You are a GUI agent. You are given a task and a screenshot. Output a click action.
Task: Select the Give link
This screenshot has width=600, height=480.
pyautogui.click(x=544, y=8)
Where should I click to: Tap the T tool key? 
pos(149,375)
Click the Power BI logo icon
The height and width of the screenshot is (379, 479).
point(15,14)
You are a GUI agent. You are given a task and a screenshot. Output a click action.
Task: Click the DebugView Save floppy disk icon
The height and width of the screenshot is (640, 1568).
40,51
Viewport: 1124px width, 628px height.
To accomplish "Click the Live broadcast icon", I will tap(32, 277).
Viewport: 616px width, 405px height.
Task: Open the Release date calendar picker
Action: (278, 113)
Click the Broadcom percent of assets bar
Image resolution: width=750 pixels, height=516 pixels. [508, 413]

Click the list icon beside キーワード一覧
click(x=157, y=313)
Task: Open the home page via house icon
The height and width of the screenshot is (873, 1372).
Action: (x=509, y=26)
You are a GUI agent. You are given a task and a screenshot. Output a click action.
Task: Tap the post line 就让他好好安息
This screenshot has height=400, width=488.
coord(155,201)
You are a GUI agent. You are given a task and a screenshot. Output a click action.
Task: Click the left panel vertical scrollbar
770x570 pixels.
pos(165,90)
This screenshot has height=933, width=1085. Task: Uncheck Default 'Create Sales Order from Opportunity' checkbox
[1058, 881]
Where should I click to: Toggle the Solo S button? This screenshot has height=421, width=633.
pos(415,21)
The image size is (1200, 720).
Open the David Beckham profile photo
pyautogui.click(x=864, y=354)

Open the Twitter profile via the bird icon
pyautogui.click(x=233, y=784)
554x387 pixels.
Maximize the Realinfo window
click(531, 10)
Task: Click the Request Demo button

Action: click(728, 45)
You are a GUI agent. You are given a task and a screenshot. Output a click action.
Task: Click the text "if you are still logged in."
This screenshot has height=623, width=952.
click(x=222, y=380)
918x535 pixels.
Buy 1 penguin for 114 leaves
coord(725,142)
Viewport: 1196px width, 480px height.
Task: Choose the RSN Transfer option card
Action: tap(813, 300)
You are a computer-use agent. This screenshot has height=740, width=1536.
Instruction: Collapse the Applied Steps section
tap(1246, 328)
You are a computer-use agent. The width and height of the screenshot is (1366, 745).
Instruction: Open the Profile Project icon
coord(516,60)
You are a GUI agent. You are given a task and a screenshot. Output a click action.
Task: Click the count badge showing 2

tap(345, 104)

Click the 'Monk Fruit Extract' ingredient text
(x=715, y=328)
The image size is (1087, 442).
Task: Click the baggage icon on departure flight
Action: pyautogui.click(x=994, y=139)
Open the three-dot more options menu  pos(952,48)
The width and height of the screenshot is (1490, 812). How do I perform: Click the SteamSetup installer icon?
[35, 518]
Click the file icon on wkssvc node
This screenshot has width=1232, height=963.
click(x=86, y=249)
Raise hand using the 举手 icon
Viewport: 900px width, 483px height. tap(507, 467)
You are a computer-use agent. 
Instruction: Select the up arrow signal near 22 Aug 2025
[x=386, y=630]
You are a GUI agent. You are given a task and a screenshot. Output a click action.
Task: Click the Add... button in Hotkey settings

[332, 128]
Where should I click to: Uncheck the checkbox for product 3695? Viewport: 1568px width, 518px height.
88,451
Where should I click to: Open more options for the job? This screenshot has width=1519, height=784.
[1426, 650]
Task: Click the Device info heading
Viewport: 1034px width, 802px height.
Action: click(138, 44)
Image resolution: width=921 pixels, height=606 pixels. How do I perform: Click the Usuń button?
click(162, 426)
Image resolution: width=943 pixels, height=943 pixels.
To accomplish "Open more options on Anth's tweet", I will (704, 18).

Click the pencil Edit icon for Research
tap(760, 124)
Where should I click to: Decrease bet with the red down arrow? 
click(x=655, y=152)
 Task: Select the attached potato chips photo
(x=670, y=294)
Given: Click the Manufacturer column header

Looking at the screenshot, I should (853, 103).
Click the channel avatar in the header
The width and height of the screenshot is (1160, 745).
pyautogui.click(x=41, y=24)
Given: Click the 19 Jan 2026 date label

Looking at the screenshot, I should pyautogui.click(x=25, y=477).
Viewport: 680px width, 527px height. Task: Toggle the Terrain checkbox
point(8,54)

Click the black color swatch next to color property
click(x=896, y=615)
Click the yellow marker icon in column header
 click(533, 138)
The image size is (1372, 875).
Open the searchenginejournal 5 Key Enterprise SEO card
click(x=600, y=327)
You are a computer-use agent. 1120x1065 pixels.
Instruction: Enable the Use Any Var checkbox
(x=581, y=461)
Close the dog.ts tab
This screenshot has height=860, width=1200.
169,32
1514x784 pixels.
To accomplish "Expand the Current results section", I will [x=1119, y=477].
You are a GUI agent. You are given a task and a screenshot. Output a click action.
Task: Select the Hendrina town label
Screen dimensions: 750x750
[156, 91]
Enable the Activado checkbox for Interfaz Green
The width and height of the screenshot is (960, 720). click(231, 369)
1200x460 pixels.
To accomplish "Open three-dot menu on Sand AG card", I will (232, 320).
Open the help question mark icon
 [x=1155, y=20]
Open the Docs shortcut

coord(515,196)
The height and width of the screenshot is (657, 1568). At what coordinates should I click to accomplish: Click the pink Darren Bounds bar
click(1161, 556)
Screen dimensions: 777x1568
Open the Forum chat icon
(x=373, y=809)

**How to complete this task**
Could you show every line of the material that includes the string "menu"?

**Task output**
Open the three-dot more options menu  pos(952,48)
To accomplish "Open three-dot menu on Sand AG card", I will (232, 320).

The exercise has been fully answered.